Start of Block
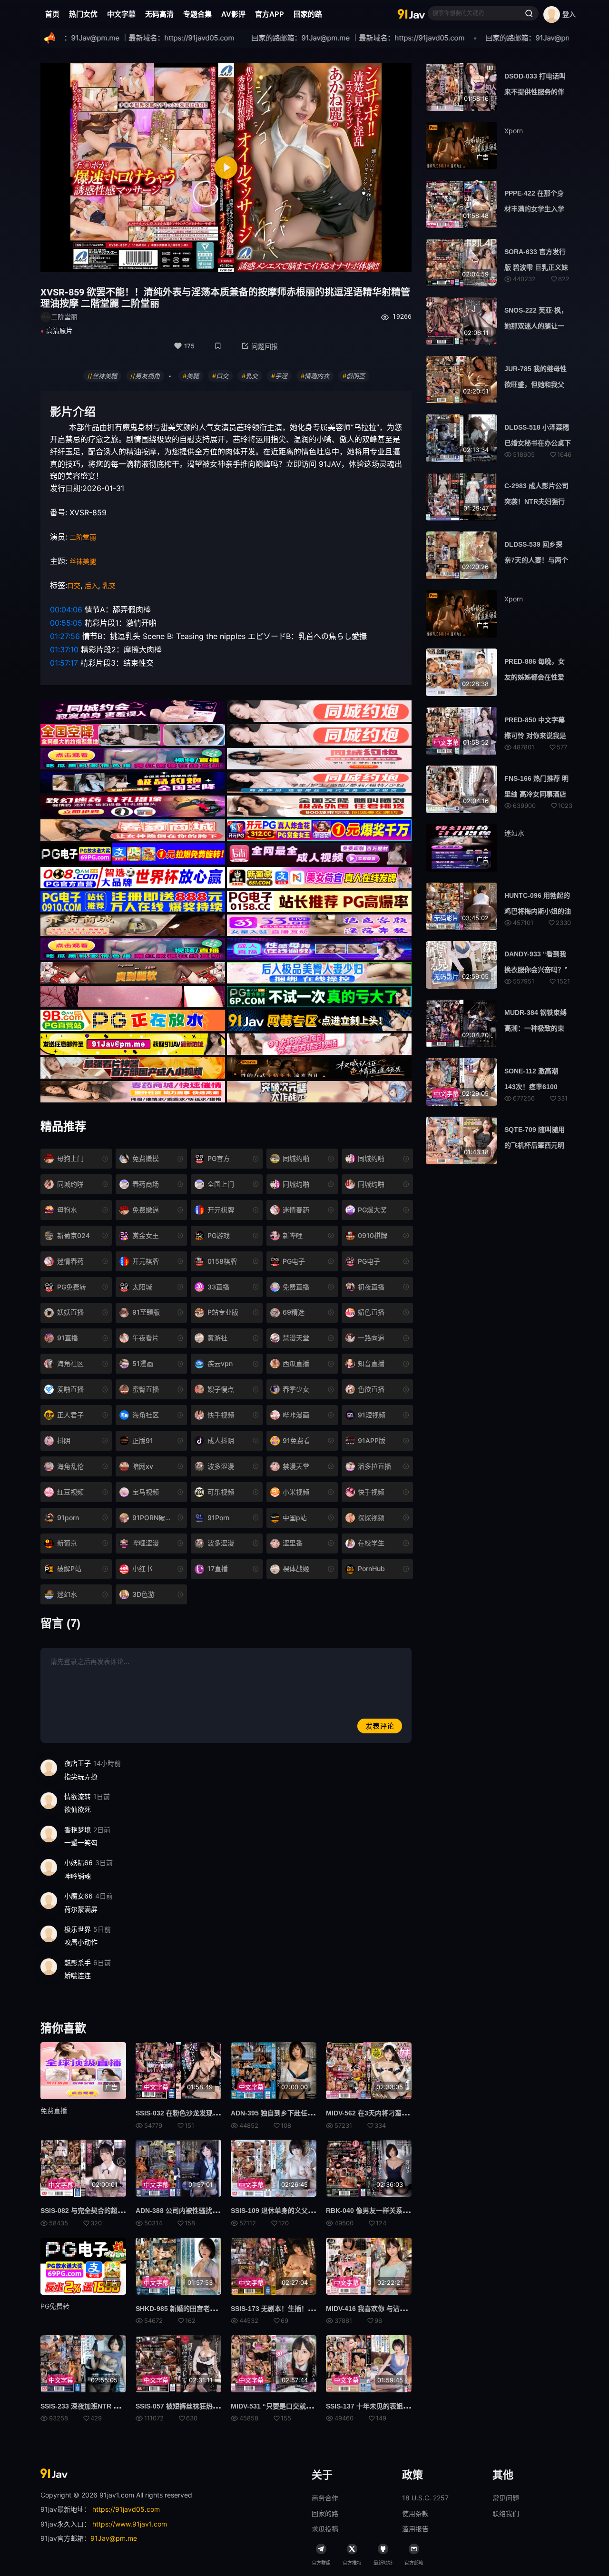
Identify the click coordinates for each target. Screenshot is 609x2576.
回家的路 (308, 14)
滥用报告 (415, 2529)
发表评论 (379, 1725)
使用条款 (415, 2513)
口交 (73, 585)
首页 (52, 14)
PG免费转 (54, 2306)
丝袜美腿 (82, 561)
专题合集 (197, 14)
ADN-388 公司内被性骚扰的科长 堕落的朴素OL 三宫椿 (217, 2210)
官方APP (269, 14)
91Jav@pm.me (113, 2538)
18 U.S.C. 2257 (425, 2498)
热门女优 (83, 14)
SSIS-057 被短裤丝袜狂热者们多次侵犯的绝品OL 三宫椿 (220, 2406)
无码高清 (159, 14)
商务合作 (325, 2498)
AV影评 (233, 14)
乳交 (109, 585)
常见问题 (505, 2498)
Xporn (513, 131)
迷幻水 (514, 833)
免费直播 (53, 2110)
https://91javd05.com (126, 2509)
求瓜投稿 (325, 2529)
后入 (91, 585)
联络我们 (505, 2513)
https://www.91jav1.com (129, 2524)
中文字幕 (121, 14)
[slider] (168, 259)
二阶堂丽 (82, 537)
End of Block
Which of the lines in the material above contain "https"? Copy each one out.

> Output for this task
https://91javd05.com (126, 2509)
https://www.91jav1.com (129, 2524)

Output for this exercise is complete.